佇まいこそ“町の蕎麦屋”だが、実は“飲める蕎麦屋”として酒好きたちに知られる名店なのだ。

大野さんによる酒の解説も楽しい
店主の大野慎介さんは、テキーラマエストロ、ソムリエ、唎酒師でもあり、お酒への造詣が深い。

「鰹たたき土佐造り」(¥1,100)は時季ごと産地を選び藁焼きに。蕎麦だしたっぷりの風味豊かな「厚焼き玉子」(¥850)は必ず頼みたい名物。江丹別の蕎麦の実を粗挽きにした「そば
豆腐」(¥800)など、蕎麦前にもこだわりが随所に
坂井さんは「クラシックからナチュラルワインまで地下のセラーには大量のワインがストックされていて、テキーラは約70種をラインナップ。ほっと和む酒肴と美酒の百花繚乱に、小躍りしたくなる蕎麦前を満喫できます」と太鼓判を押す。
不動の人気メニュー

「鴨せいろ」¥1,300。
蕎麦は信州産石臼挽きの更科、指宿と土佐清水の本枯れ節と、2つの醤油をブレンドした濃いめのつゆに、青森県産鴨の滋味が合わさった奥深さが美味。

【3軒目/21:00】隠れ家感あふれる地下の“リトル高知”で、ご当地の食と酒を堪能
『上原の酒場 でばちか』

ビル地下にある無機質な扉が入り口
一見では分かりづらい、雑居ビルの上階や地下に地元民が好む良店が潜む代々木上原。
『でばちか』もそんな1軒で、駅前の『でばやし』の姉妹店として昨年11月にひっそりとオープン。

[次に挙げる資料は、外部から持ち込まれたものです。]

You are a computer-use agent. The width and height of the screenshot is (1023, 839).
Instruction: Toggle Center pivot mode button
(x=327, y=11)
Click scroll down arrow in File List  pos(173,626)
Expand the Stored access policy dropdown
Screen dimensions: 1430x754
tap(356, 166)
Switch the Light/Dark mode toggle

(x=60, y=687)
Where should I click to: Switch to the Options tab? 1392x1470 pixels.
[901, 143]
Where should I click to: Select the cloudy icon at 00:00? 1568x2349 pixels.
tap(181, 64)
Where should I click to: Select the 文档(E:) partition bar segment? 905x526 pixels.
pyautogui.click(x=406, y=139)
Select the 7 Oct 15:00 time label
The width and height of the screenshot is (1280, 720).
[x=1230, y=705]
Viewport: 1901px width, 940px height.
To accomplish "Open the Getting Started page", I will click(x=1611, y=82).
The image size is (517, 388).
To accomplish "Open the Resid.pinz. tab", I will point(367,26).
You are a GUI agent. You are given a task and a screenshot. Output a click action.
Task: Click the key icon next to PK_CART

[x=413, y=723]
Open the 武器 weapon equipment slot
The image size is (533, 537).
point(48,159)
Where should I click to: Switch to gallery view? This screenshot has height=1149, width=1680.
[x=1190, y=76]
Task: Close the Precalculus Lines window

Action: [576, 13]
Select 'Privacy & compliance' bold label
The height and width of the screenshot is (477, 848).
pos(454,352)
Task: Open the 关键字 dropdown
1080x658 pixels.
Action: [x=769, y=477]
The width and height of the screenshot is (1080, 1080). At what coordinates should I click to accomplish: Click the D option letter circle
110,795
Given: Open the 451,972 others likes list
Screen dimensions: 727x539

共同オーナーの中島 良(左)さんと田邉翔太(右)さんは同郷の幼なじみ。気さくな人柄で心地良い時間を過ごせる。若い客層の本店とは異なり、大人がふらっと入れる地元密着型の酒場
高知出身の店主ふたりが提案する、ご当地の食材や名物をつまみに飲める。

左の「ザーサイと新生姜のナムル」(¥650)はごま油の香りに酒が進む。右は高知名物「ちくきゅう」¥580。
次世代の定番メニュー

少しおなかにたまるものが欲しい時やお酒のアテにピッタリな「ネギトロバゲット」¥600。
たっぷりのったネギトロに、バルサミコをアレンジしたソースがマッチ。

上から時計回りに「土佐茶ジンジャー割り」¥600、「文旦サワー」「スイカサワー」ともに¥720
深夜2時までの営業で、遅めのスタートや〆にも通えるありがたい存在。
「本店よりも客の年齢層が高めで、落ち着いて飲めるカウンターが居心地良し。料理はふたりでちょうど良いポーション」
ハシゴ酒の途中にももってこいだ。

【4軒目/23:00】名物マスターを慕って集まる地元民憩いの場で、寝酒のシェリー酒に浸る至福
『ニューウェルファンカフェ』

深夜まで賑わうカウンター。「スペイン人みたいに明るくて面白い、橋本さんに会いに来るファンも多数。この店に来ると元気がもらえます」
1998年創業で、建て替えによる2年間の休業を経て同じ場所にカムバックしたスペインバル『ニューウェルファンカフェ』。

「たまごアンチョビ」¥390、ドライシェリーはグラス¥880〜
「本格的なスペイン料理を味わえ、¥270〜のピンチョスや1人前から注文可のパエリアが嬉しい。深夜の“小腹減った”に最適」と坂井さん。
不動の人気メニュー

通称“チャルメラ”で親しまれている「スープパスタ」(¥1,320)は、〆に頼む定番の逸品。
生姜たっぷりのスープにエビ、アサリ、鶏肉などさまざまな具材やトッピングを選べる。

本場仕込みのヴェネンシアドールに歓喜!
シェリーは110種をそろえ、50回の渡西を経験する店主の橋本秀昭さんは「シェリーはぐっすり眠れて二日酔い知らず。寝酒にピッタリだよ」と語る。
ハシゴ酒の〆に駆け込むべし!

◆住民が夜な夜な集まる地元の“愛されバー”へ……
1.【LO27:00】上質な音楽に心委ねる
『CALLAS』

ウッディで洒脱な空間
アルテックのスピーカーや真空管のアンプから流れる、レコードを聴きながら寛げるカフェバー『CALLAS』。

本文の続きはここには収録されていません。